Eytan Ruppin, who serves at Blavatnik School of Computer Science and Sackler Faculty of Medicine in Tel Aviv University and his co-researchers have developed the cancer cell metabolism’s first computerized genome-size model that can be utilized to foresee the lethality of drugs affecting the functionality of the metabolism of a cancer cell.
Eytan Ruppin
It is possible to hinder the specific metabolic signatures of cancer cells, due to which the cells are destroyed in a selective and precise pattern.The research team has demonstrated the method’s efficiency in both lab and computer models for kidney cancer. Cancer cells metabolize nutrients in a unique manner for their energy and growth when compared to normal cells. The team developed the computer model based on numerous metabolic reactions that differentiate cancer cells.

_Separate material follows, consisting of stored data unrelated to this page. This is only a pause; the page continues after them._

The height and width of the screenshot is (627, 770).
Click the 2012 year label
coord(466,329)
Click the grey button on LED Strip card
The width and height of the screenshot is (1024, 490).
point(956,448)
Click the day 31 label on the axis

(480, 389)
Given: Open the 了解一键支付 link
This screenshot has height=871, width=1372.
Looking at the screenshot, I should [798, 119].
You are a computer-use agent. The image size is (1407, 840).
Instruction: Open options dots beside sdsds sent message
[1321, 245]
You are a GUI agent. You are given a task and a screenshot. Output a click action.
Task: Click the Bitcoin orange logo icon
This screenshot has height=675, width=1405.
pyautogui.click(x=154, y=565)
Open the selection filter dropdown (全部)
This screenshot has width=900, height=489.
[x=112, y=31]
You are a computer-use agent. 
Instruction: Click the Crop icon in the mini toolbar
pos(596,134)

The research team could differentiate the metabolism of cancer cells and normal cells by comparing the computer model with a pre-existing model of the metabolism of a normal human cell. It could then detect drug targets that have the capability to influence the unique, specific properties of cancer metabolism.
To study its predictions, the research team decided to target a particular kind of renal cancer cells. Ruppin said that in this renal cancer, the research team’s prediction was to use a drug that could hinder the enzyme HMOX participating in Heme metabolism, which in turn would kill cancer cells effectively and specifically without affecting normal cells. The team’s computer model directed it to predict that the Heme pathway was vital for the metabolism of the cancer cells.
Ruppin further said that his team will develop more models for other kinds of cancer and look for selective drug therapies to kill them. This multi-field method, which needs the results of experimental clinical trials as well as the forecast of a computer model, could develop more efficient and selective cancer therapies.